**YOUR INSTRUCTIONS**
Pictures excluded, please retype exactly the lines from the start of the data through the line that contains "812x506 pixels.", both ends kept, and nothing beyond them.

**DATASET RECORDS**
::::
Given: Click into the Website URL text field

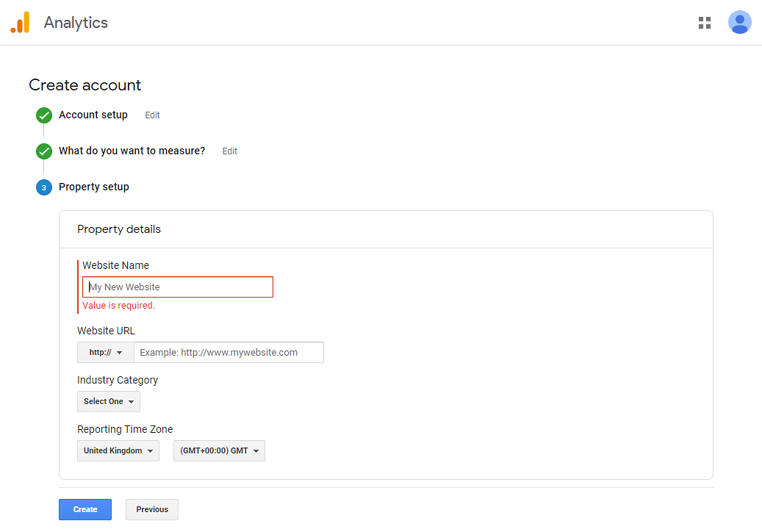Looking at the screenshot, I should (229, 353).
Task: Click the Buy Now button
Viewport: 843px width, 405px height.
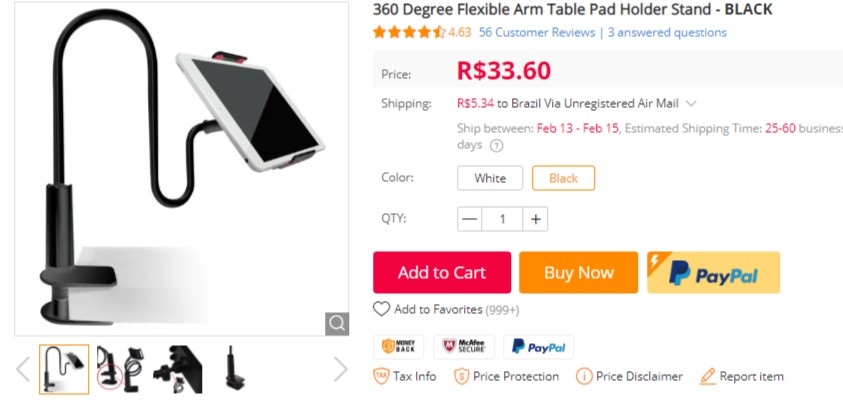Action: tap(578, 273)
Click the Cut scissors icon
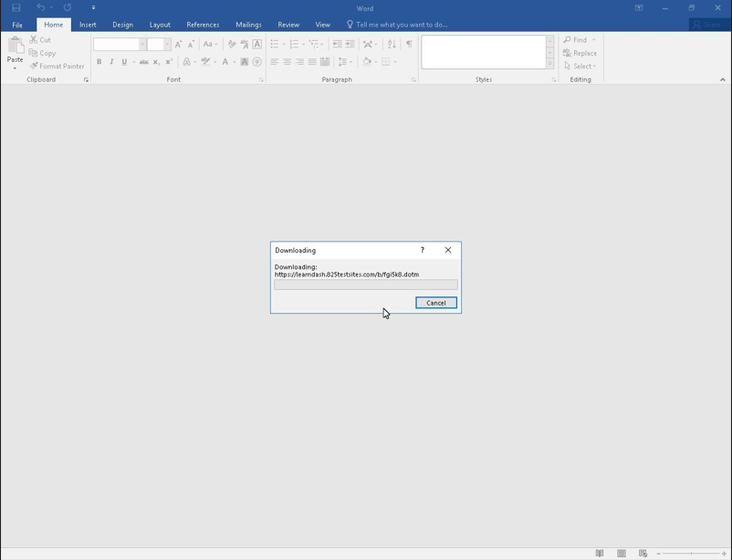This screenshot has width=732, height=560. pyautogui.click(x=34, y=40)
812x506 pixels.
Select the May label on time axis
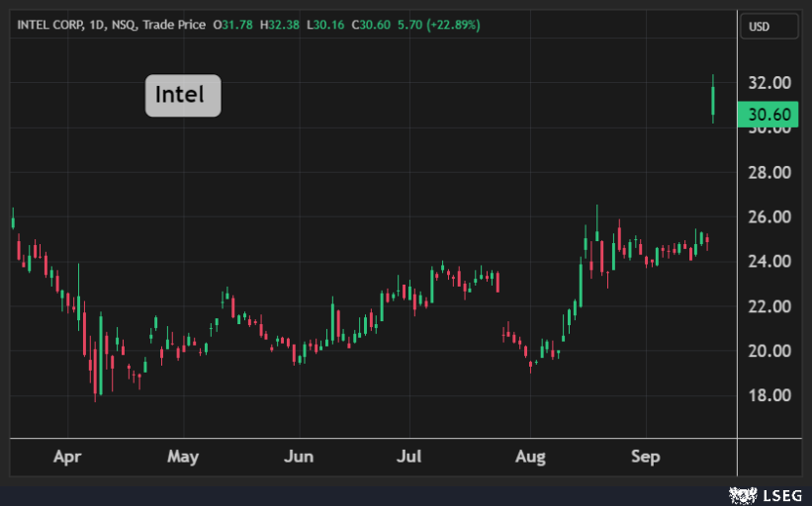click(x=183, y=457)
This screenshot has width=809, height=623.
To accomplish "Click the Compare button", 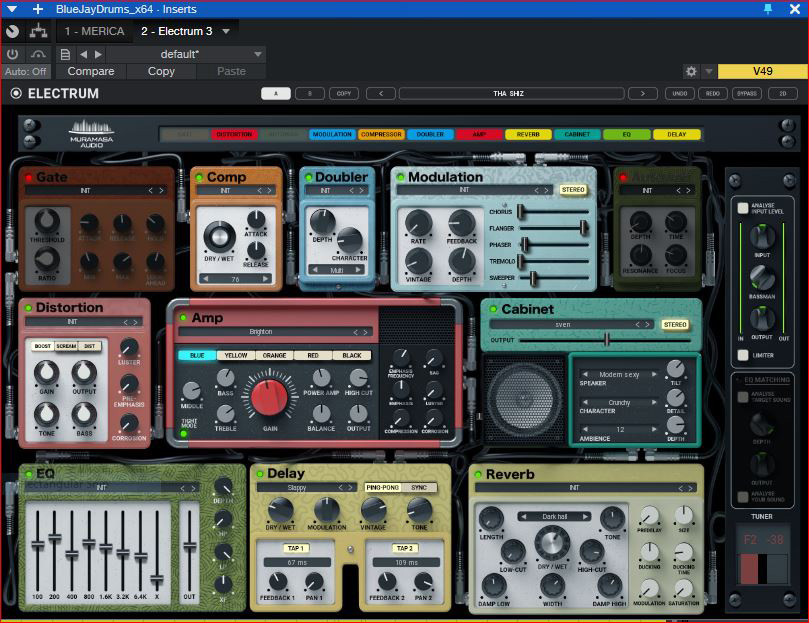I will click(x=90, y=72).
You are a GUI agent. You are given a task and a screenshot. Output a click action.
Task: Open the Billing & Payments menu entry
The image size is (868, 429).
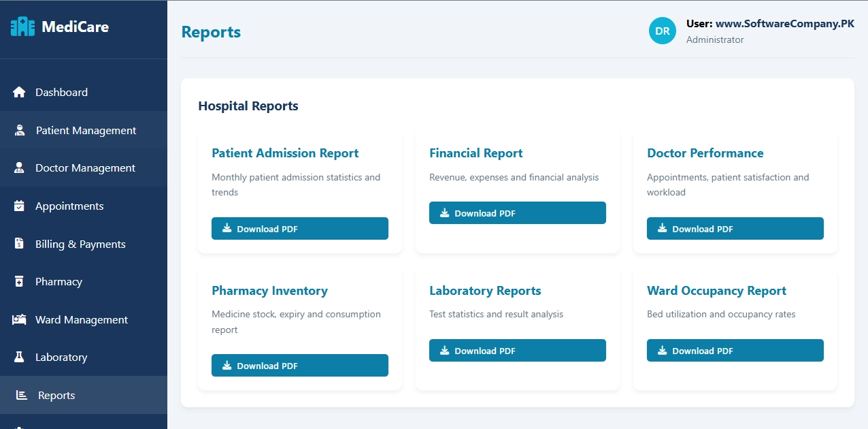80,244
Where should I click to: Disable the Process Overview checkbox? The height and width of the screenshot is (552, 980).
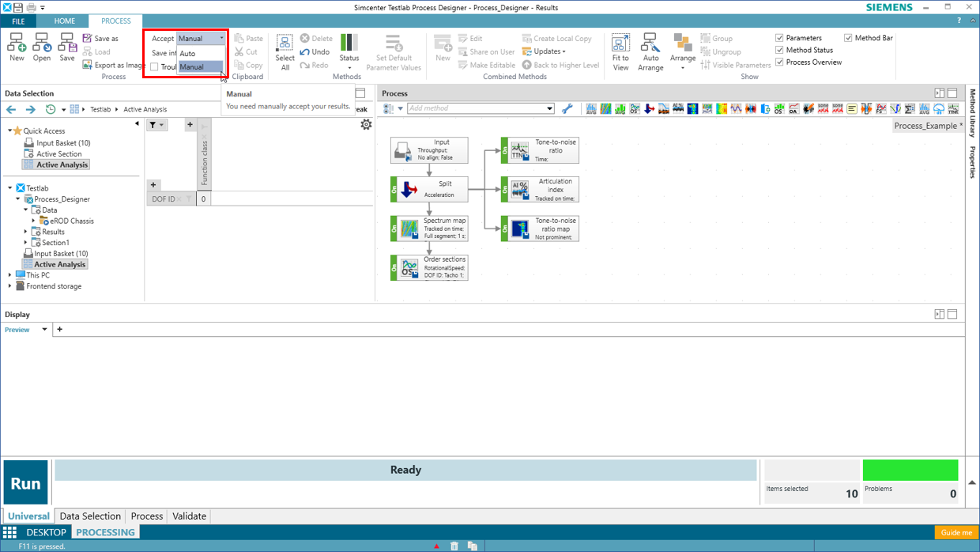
::::
**ANSWER FOR THIS EXERCISE**
Given: Click into the Website URL text field

Looking at the screenshot, I should (229, 353).
Task: Click the Buy Now button
Viewport: 843px width, 405px height.
Action: tap(578, 273)
Click the Cut scissors icon
This screenshot has width=732, height=560. pyautogui.click(x=34, y=40)
812x506 pixels.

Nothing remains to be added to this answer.